Children’s TV: Inappropriate or just giving kids what they want?

Ramasjang faces balancing act of providing content that will be interesting to ten-year-olds while suitable for pre-schoolers

A movie review on children’s TV is shown at 5 pm in which a ten-year-old girl kills six adults, one of them by removing a leg. If you’re shaking your head and muttering “only in Denmark” then you’re probably not the only one. There’s a huge difference between the sort of programs Danes make for their kids, and children’s TV in other parts of the world.

DR’s new children’s TV channel for 3-10 year-olds, DR Ramasjang, has taken the nation by storm. Since launching in November 2009 it’s become the most popular children’s TV channel in Denmark with an audience share twice the size of other major channels such as Cartoon Network.

That it’s been such a success is somewhat of a surprise. DR had lost significant market share to the new cable TV channels showing rolling children’s TV, and few children were watching DR’s public service offering. Ramasjang, which roughly translated means “hullabaloo,” was a desperate last throw of the dice – an attempt to win back fickle kids whose hearts seemed to have been lost to Disney and the others. And it worked.

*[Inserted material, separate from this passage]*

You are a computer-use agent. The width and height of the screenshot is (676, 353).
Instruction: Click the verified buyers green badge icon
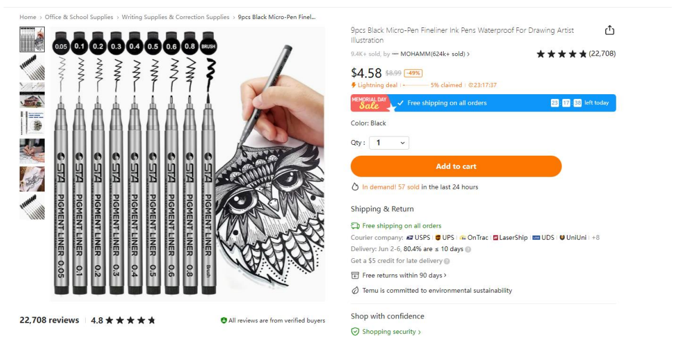(224, 320)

It did so by broadcasting children’s TV that’s distinctively Danish. Danish children’s TV is different, as Ramasjang Channel Editor Signe Lindkvist, put it when I interviewed her in Denmark’s new national TV centre DR Byen.

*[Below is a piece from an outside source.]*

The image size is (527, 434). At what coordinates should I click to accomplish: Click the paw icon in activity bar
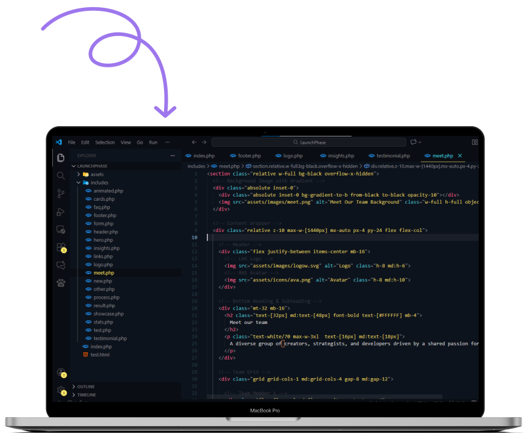(x=61, y=283)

“Danish children’s TV has its own special culture and humour. It’s not afraid to send itself up and make use of irony – that’s not something you see a lot of in other countries,” Lindkvist said.

“It’s is a significant part of Danish cultural life. When Danish Culture Minister Brian Mikkelsen published his cultural canon celebrating all that’s best about Danish culture one of the things he included in his list was Bamse and Kylling [two children’s TV puppets]”.

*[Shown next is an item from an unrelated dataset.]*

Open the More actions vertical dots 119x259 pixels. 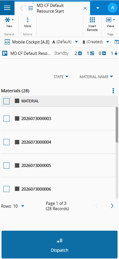click(27, 20)
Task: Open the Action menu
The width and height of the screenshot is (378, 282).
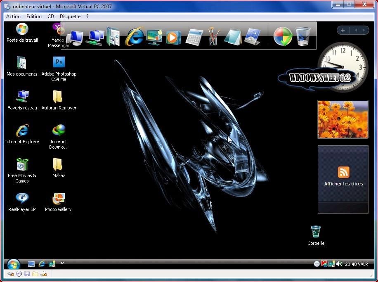Action: click(13, 17)
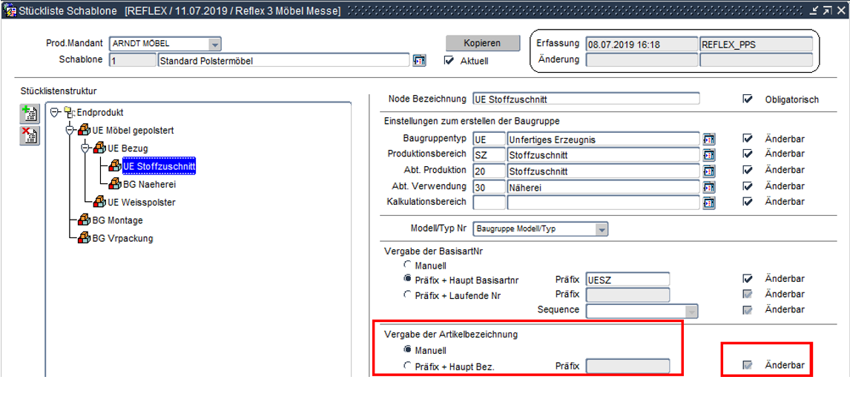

Which is all very well, but what about showing 10 year-old’s cutting people’s legs off?

Public service TV should be something you can allow your kids to view with a relatively clean conscience.  A safe and reassuring haven from mindless violence and unfiltered Internet content, surely.

Lindkvist  points out that children’s approach to media, the way they play and what they find interesting is changing at an incredible rate, not just in Denmark, but all around the world.

“Ten years ago, the target age range for Barbie dolls was 10-12 year-old girls. Today it is 4-6 year-olds. Ramasjang is for children from three to ten, and if we’re going to keep the interest of ten-year-old kids then we have to give them something that’s a bit rougher around the edges. If you showed BBC’s children’s show ‘Cbeebies’ to Danish kids I’d be willing to be that no kids over the age of 4 would find it interesting.”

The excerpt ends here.